ENTRIES SUPPLIED section start

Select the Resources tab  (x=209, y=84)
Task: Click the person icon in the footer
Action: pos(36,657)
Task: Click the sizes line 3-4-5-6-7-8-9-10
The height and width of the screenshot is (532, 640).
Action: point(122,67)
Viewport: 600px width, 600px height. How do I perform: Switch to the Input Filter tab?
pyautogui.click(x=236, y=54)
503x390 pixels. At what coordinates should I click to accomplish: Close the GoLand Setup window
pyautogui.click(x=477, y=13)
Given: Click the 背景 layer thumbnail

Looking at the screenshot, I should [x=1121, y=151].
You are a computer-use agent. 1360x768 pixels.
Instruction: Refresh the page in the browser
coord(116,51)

ENTRIES SUPPLIED section end
ENTRIES SUPPLIED section start

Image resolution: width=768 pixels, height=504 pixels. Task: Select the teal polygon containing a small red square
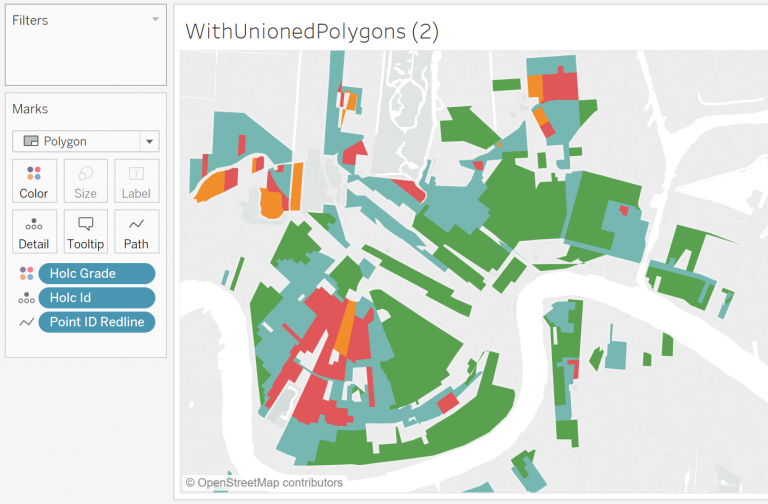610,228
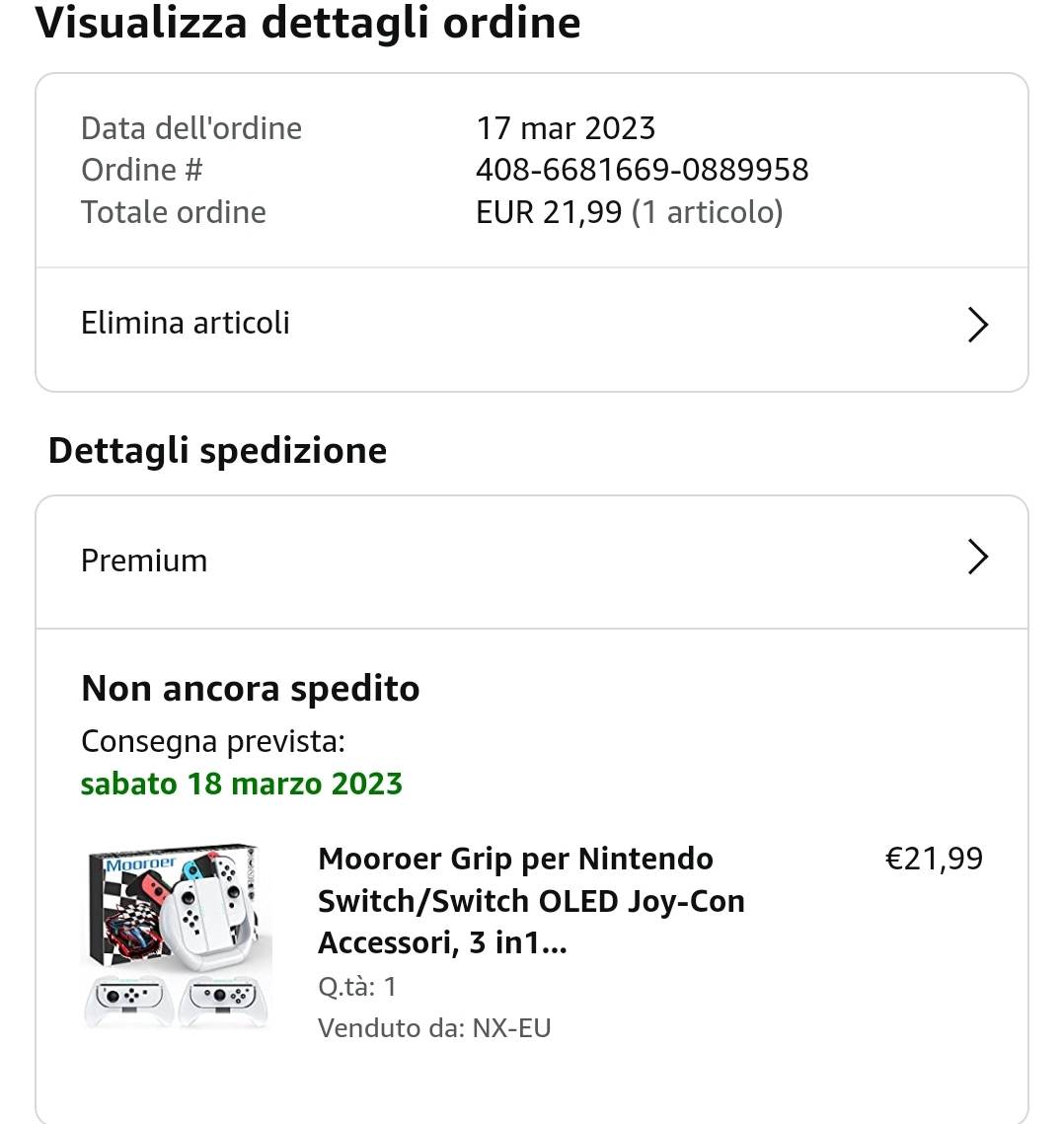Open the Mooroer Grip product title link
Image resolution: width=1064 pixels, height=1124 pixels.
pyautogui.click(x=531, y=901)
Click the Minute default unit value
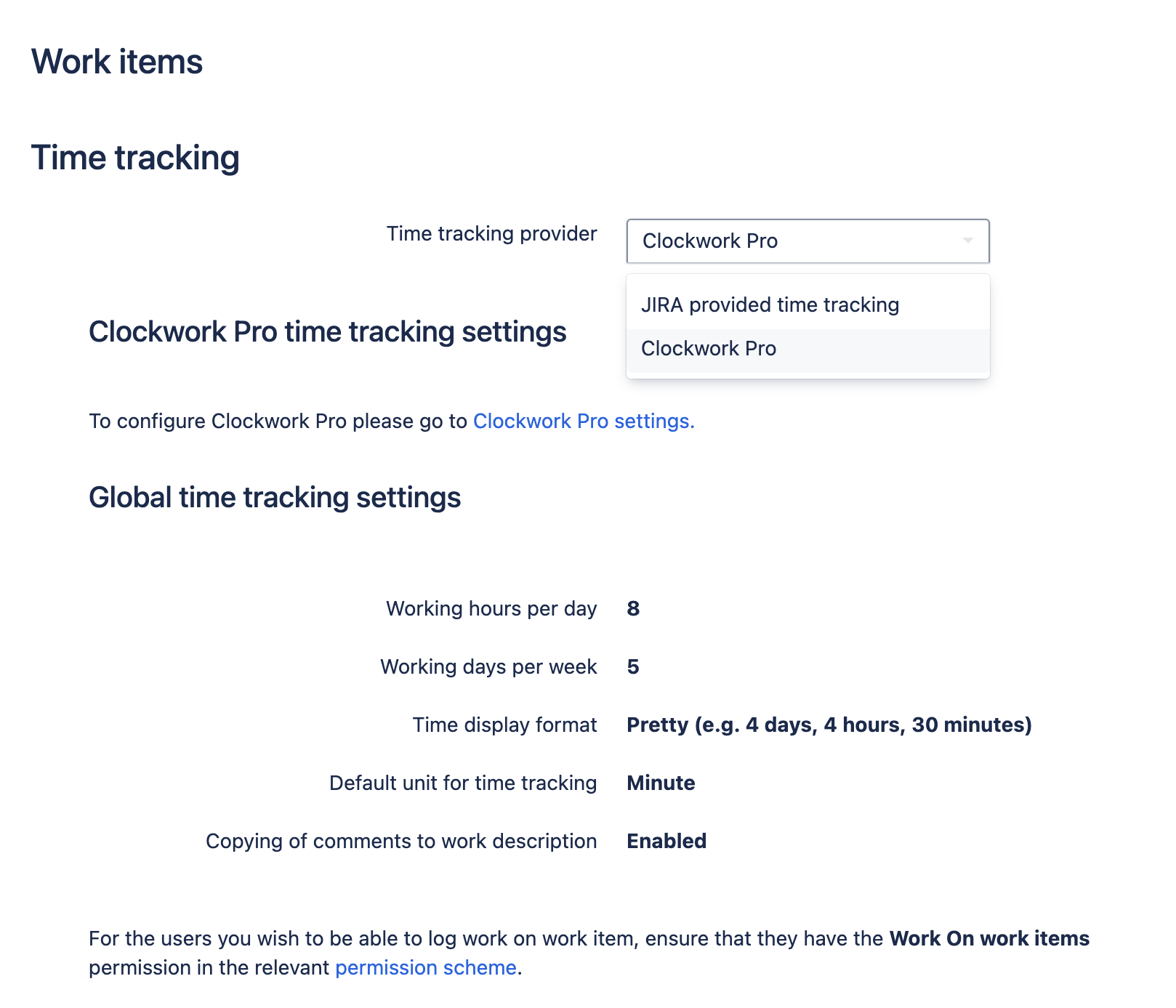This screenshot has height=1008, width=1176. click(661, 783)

ENTRIES SUPPLIED section end

§ **WORK TASK**:
Restate word for word the lines of the data above, starting at the line containing "Viewport: 600px width, 600px" and ending at the line containing "You are a computer-use", both included, and nothing more.

§ **RESULT OF THIS TASK**:
Viewport: 600px width, 600px height. How do I perform: Switch to the Input Filter tab?
pyautogui.click(x=236, y=54)
503x390 pixels. At what coordinates should I click to accomplish: Close the GoLand Setup window
pyautogui.click(x=477, y=13)
Given: Click the 背景 layer thumbnail

Looking at the screenshot, I should [x=1121, y=151].
You are a computer-use agent. 1360x768 pixels.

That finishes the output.